Night Lights

 I’m riding a crowded shuttle bus from the airport into Victoria. It’s dark and I zone out, knowing my place down by the water will be one of the last stops. Down the highway, into town, back and forth from hotel to hotel, the world is a blinking, bouncing sideshow. All smiles, the driver jumps at every stop to help with the bags.

Beep-beep-beep the van reports when he throws it in R to back out. Back down the way we came, then this way, that, crisscrossing downtown. Neon, street lamps, traffic lights. Bags bustled out the door. Travelers stepping down, closing in on their destinations, relieved. A dozen stops later we pull out of James Bay at the waterfront. Just two of us passengers left now. The driver opens it up and we whisk along a deserted Dallas Road. Behind low dark clustered bushes the waters of the straight glitter under a big moon.
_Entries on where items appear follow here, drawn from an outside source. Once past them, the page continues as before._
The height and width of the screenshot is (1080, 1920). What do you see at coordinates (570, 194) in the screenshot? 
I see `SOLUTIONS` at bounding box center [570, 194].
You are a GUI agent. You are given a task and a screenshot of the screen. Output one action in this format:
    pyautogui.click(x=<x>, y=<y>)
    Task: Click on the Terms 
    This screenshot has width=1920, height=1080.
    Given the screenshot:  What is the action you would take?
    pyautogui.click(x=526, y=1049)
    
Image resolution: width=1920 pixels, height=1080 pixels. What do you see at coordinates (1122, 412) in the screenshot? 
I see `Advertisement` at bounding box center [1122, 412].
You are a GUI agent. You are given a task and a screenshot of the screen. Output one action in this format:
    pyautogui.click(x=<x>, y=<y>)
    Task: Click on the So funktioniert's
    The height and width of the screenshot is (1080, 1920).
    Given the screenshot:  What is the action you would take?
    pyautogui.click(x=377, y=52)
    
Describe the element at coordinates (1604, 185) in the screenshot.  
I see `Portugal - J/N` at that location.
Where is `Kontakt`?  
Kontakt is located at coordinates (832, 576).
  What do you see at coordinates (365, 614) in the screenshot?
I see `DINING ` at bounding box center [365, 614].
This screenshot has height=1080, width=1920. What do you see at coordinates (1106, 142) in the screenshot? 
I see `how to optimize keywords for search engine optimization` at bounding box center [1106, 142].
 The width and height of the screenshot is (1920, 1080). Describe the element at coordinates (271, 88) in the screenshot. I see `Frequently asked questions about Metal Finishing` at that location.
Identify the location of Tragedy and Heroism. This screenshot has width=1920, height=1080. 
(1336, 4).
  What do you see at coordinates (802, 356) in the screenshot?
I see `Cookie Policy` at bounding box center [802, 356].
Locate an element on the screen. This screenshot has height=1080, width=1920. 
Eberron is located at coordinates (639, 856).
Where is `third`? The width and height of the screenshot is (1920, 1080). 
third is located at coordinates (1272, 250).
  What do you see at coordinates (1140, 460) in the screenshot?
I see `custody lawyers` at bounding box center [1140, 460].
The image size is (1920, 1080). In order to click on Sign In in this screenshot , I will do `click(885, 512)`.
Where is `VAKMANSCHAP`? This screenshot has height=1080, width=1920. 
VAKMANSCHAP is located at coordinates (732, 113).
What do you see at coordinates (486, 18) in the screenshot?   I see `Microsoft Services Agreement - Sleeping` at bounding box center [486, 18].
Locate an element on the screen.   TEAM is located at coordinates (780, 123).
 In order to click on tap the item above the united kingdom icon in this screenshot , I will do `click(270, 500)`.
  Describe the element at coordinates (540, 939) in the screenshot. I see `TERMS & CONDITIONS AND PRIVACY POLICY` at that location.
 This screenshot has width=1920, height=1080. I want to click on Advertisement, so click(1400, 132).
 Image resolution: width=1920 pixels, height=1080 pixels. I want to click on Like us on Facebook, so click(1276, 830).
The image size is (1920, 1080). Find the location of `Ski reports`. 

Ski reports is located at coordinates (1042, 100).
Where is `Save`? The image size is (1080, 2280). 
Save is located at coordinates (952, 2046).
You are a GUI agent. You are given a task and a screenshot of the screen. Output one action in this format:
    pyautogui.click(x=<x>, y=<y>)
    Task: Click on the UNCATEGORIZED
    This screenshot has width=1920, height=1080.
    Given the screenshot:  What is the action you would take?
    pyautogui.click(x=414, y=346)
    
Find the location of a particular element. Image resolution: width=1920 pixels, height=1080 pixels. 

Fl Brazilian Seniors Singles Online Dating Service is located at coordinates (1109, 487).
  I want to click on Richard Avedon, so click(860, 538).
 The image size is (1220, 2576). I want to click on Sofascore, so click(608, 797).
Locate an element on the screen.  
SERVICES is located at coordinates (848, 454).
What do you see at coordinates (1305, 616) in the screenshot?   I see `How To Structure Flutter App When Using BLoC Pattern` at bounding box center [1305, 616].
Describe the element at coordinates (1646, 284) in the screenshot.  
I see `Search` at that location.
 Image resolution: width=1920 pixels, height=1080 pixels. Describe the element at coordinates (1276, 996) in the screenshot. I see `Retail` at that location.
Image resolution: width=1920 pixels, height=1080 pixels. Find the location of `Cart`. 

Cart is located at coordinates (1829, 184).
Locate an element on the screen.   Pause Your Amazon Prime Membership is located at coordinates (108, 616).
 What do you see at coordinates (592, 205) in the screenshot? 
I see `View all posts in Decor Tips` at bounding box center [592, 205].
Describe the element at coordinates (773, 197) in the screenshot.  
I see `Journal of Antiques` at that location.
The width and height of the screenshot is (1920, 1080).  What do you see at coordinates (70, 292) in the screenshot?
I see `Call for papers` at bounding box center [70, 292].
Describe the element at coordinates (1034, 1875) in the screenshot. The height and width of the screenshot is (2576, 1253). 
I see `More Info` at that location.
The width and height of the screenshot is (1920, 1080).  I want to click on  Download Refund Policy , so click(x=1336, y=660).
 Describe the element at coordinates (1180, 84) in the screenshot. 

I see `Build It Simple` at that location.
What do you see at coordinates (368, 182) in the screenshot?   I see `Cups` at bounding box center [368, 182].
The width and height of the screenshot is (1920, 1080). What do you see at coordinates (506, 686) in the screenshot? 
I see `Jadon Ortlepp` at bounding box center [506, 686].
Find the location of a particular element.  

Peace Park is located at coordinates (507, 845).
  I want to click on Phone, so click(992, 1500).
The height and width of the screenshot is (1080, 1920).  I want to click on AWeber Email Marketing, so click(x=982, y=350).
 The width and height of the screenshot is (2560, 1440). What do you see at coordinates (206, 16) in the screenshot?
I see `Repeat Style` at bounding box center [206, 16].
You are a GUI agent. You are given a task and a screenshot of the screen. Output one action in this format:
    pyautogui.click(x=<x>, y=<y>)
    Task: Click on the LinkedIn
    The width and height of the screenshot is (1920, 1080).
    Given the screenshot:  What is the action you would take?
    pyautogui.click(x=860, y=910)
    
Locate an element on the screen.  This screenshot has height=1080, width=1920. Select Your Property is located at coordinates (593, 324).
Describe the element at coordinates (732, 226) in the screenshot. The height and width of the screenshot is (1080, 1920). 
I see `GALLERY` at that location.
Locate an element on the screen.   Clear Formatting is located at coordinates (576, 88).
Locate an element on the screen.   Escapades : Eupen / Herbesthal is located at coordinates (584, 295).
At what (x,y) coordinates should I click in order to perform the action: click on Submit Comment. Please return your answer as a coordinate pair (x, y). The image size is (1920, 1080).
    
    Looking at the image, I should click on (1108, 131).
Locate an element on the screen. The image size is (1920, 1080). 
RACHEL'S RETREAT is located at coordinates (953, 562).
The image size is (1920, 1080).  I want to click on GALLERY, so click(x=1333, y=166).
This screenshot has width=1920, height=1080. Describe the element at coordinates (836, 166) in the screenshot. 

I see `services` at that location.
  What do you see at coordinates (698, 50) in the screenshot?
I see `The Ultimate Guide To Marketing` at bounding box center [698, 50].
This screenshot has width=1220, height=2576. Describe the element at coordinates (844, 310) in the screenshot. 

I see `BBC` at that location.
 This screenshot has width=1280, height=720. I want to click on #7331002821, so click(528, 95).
Everything is simplified, like a black-and-white photo, all silvery moonlit water.

Instantly, I am thinking this ride is not so bad. Across the waters, at a poetic distance, the lights of Port Angeles dot the border marking where water meets the Olympic mountains.

Who you are as a writer is all about what you notice, what pulls you to attention. As we breeze along the waterfront, my senses are in Record mode. Other writers would have been recording and playing with the quiet murmurings of conversation earlier on the shuttle, the jostle of busy intersections, the dramas of fidelity and infidelity playing out in the hotels.

What is of interest in this world? Every writer has a different answer.